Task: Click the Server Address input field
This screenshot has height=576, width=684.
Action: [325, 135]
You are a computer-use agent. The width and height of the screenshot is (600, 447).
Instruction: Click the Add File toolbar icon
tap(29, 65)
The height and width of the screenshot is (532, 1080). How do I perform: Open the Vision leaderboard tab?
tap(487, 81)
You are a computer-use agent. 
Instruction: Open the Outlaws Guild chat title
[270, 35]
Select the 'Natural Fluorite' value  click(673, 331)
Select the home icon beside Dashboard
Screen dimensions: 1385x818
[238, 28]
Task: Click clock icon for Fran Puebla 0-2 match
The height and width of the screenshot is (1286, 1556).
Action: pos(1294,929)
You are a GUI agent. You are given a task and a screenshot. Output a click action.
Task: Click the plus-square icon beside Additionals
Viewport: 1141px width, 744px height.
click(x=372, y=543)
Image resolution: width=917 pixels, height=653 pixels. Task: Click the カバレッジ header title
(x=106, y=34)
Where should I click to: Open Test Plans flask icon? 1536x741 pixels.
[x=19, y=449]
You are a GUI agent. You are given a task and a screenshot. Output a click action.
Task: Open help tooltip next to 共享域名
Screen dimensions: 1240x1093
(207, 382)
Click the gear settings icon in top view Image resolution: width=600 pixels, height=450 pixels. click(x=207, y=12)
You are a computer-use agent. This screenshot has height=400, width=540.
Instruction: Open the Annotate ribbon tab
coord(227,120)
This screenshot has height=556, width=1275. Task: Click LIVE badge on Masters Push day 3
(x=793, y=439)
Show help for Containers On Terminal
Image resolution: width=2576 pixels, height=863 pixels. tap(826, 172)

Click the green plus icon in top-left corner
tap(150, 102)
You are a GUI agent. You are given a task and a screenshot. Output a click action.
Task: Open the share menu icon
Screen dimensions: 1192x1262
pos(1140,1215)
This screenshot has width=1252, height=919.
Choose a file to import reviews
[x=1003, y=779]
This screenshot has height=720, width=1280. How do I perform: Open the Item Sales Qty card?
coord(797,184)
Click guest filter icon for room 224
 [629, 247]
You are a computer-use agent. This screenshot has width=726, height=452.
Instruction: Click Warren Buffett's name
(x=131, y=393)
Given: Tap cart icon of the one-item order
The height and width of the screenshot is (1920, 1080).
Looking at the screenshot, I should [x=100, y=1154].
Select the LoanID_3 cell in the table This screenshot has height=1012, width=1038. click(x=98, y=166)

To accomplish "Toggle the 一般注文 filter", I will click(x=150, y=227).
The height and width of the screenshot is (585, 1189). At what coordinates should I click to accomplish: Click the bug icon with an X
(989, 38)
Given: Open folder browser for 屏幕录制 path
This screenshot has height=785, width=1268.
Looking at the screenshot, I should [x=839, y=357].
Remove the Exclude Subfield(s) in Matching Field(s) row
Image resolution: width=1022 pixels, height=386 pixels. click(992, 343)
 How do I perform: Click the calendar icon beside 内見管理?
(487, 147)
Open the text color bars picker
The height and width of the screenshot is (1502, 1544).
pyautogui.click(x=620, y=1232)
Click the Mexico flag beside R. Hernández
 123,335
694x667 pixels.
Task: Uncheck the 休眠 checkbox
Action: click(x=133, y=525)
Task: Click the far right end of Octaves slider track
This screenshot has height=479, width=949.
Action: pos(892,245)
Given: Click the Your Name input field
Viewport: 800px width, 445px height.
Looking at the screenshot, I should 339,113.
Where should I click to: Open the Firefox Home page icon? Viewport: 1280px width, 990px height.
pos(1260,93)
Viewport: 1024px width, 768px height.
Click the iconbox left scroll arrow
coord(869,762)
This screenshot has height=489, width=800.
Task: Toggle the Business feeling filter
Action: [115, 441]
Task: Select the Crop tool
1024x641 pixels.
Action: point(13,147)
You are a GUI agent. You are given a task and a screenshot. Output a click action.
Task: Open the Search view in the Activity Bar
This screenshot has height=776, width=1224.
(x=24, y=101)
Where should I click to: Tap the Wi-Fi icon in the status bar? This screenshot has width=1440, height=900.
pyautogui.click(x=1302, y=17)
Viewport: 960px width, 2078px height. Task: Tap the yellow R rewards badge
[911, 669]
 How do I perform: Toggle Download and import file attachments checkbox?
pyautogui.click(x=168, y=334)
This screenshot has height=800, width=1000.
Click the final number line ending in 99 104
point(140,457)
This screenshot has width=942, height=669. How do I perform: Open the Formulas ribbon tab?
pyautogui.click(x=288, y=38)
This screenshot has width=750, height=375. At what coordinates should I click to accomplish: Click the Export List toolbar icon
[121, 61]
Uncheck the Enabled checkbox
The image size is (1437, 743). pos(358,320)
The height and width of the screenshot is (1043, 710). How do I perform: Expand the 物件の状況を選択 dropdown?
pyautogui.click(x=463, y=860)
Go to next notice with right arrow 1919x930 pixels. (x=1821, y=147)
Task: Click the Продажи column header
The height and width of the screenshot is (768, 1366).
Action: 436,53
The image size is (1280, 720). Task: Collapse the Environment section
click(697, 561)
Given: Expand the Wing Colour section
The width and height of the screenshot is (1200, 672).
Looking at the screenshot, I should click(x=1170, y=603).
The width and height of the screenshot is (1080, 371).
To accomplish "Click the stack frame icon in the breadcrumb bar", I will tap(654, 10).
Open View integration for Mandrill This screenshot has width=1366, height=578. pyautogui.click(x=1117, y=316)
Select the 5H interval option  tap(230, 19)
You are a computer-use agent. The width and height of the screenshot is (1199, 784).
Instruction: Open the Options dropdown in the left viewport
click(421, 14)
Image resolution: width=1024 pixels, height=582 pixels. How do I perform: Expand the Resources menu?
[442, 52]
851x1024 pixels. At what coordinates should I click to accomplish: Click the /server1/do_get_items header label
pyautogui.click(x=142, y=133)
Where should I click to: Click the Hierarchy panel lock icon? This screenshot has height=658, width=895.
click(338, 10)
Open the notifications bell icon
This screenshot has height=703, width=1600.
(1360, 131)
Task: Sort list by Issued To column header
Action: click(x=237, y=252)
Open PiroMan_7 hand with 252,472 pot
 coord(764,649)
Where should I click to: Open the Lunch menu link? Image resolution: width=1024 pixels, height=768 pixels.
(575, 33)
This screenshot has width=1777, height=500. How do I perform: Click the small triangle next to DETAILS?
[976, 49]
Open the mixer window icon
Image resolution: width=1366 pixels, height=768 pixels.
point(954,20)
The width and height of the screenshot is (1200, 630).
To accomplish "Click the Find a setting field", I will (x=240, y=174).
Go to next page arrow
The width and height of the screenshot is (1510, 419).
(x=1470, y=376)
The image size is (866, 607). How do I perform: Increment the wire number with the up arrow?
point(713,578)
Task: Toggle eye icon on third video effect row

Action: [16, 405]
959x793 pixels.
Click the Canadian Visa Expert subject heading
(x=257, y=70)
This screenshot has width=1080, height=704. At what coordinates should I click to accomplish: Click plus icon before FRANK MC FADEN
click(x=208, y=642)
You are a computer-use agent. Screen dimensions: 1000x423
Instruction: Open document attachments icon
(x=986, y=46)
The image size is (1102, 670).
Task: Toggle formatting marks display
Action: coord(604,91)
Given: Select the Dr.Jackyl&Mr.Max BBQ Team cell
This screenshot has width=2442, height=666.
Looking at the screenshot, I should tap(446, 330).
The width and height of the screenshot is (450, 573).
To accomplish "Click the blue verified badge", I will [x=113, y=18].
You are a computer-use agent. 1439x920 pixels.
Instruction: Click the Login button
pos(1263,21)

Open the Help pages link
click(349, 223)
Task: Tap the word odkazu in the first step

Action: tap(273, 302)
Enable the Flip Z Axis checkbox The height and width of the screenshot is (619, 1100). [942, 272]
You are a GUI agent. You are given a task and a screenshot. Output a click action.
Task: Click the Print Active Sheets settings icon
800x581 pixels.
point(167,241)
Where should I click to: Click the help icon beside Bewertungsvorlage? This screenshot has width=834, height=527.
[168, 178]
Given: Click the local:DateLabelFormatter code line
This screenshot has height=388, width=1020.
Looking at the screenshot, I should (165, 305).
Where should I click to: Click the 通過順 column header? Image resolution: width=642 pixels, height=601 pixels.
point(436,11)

####

* What you are asked to do
For every line of the data above that contains "settings", copy that line.

* Solution to this exercise
Click the gear settings icon in top view Image resolution: width=600 pixels, height=450 pixels. click(x=207, y=12)
Task: Click the Print Active Sheets settings icon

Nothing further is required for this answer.